Five years ago LCD Soundsystem ended in an unconventional and poetic way: On its own terms. There was no one going to rehab, no deaths, no one sleeping with the drummer's wife, just an excellent band that had run its course the members decided. Fans didn't take it lightly—they've been begging for the band to get back together since they played their now-legendary final show on April 2, 2011. It wasn't an easy decision, but it was the right one, frontman James Murphy assured us in a documentary about those last shows.

Whether they finally caved into fan demands, or they were offered an insane amount of money (which they almost certainly were!), LCD Soundsystem will return nearly five years to the day as a headliner of Coachella Music Festival. Risking a nearly perfect streak of albums, LCD Soundsystem will also tour and release new music, Murphy announced in a blog post yesterday.

"we're not just playing coachella. we're playing all over. we're not just having some reunion tour. we're releasing a record (sometime this year—still working on it, actually), so this isn't a victory lap or anything, which wouldn't be of much interest to us. this is just the bus full of substitute teachers back from their coffee break with new music and the same weird gear."

But it will not be the same LCD Soundsystem that takes the stage in front of tens of thousands of people at Coachella in April or pours out of your speakers from the new album. LCD Soundsystem ended on April 2, 2011. Everything that happens next is, for better or worse, "LCD Soundsystem After The Breakup". This, as it has with many artists who returned from a self-imposed hiatus, brings on a number of internal and external pressures. Ask Jay-Z, who has never yet lived up to his iconic farewell album The Black Album in his subsequent four releases. Or OutKast, who reunited in 2014 for Coachella and a tour, and whose live shows seemed like a phoned-in money grab (I even saw two of them). Or Guns N' Roses, with whom LCD will be sharing headlining duties this year and whose own reunion doesn't seem all that promising. (Let's not forget Chinese Democracy.) But there are also beloved bands who have done it right, like Neutral Milk Hotel, who gave fans one last run of shows. Sleater-Kinney came back last year to release one of their finest albums. Dr. Dre returned for Coachella in 2012, and since then he's gotten back to his roots, released a critically acclaimed comeback album, and mentored the career of Kendrick Lamar.

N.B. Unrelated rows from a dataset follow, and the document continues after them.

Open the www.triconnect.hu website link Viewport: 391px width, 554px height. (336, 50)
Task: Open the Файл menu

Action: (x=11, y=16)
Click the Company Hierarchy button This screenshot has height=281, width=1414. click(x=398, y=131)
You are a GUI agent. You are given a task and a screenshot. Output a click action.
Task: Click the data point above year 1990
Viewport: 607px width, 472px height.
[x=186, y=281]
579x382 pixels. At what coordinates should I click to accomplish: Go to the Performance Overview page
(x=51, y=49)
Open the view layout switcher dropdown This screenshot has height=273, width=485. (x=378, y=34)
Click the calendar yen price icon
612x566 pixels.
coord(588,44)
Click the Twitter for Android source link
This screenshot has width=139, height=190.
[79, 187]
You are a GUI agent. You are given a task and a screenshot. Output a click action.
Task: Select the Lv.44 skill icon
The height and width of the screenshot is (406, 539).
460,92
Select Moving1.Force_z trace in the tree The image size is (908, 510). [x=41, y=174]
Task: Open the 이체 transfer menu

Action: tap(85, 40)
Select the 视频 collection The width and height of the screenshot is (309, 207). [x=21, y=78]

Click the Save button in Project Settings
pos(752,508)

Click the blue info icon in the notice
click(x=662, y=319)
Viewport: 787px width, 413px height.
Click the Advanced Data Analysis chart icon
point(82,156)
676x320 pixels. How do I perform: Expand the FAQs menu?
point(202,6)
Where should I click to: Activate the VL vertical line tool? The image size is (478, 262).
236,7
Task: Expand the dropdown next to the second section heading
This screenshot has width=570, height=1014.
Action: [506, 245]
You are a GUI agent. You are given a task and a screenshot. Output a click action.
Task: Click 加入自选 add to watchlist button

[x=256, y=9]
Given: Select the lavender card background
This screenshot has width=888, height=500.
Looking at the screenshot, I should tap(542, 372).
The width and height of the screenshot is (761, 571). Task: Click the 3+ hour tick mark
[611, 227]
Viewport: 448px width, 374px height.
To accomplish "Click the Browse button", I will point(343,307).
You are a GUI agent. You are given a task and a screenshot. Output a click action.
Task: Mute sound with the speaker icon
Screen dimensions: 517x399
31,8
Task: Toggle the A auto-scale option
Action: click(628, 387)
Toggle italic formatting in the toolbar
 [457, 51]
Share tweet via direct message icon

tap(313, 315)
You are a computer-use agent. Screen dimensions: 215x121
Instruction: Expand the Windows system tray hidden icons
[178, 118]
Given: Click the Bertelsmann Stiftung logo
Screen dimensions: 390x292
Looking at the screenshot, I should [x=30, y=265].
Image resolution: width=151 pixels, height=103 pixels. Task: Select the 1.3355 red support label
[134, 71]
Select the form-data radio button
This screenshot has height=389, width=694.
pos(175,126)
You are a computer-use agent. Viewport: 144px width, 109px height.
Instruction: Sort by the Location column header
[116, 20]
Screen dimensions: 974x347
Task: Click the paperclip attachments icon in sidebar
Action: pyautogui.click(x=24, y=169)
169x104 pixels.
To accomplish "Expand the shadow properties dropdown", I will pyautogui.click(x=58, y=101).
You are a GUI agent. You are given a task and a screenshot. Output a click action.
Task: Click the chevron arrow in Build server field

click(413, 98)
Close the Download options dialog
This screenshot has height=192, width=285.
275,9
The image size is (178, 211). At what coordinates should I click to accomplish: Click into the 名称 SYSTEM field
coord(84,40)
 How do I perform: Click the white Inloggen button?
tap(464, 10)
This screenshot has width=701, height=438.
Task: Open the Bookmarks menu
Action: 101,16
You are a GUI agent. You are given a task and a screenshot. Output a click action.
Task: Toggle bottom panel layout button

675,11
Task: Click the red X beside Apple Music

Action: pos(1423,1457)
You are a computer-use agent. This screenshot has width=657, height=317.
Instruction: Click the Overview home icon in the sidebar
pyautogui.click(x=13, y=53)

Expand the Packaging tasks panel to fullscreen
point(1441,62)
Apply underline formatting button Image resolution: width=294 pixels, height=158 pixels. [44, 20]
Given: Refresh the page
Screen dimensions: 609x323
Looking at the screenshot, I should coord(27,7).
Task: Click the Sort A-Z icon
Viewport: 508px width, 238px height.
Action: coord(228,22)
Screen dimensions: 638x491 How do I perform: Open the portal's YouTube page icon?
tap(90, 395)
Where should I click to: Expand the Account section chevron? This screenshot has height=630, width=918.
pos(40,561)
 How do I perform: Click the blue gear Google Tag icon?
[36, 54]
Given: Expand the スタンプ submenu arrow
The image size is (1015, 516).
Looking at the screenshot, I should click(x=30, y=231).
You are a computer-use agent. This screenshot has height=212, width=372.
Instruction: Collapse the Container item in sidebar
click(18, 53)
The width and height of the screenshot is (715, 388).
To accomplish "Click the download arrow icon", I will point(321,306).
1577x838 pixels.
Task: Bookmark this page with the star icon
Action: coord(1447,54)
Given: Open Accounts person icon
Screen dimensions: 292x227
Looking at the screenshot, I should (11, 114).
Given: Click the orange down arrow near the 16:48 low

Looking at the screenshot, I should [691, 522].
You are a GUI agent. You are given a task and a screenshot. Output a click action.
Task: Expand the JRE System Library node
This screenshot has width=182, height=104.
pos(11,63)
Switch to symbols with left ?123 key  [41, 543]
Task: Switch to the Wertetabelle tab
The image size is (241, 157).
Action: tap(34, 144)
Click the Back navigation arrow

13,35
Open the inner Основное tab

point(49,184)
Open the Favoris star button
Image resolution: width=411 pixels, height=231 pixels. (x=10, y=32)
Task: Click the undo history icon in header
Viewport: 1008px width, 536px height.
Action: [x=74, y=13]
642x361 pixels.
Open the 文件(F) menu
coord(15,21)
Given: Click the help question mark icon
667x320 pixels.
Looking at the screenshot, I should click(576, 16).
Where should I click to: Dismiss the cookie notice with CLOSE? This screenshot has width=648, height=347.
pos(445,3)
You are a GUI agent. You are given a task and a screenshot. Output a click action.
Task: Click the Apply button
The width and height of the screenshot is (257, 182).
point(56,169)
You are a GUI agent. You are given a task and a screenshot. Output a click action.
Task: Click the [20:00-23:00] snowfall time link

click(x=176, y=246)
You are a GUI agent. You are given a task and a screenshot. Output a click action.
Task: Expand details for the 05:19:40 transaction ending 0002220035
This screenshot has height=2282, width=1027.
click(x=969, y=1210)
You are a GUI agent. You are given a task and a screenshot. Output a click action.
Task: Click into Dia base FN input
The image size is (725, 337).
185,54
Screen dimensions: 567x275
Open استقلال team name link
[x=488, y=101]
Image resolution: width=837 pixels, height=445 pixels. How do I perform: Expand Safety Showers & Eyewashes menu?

And thankfully, LCD Soundsystem knows the challenges of doing this:

"The only thing we can do now is get back into the studio and finish this record, and make it as fucking good as we can possibly make it. it needs to be better than anything we've done before, in my mind, because it won't have the help of being the first time. and we have to play better than we've ever played, frankly. every show has to be better than the best show we've played before for anyone to even say "well, that was good. i mean, not as good as they used to be. but, you know. it was good." we know all that. which is healthy for us, because it means we go back to war, like in the beginning. for us it was always war, but now it's really with ourselves. maybe we have a chance to make it right."

For a band that has always played on music nostalgia, LCD Soundsystem will be challenging its fans to compare the new LCD to the old. This could be an amazing new chapter for LCD, it could be a total disaster, but either way, the band we've been obsessing with for the last five years will be returning objectively different. We dare Murphy to follow his own advice: "Never change, never change, never change, never change."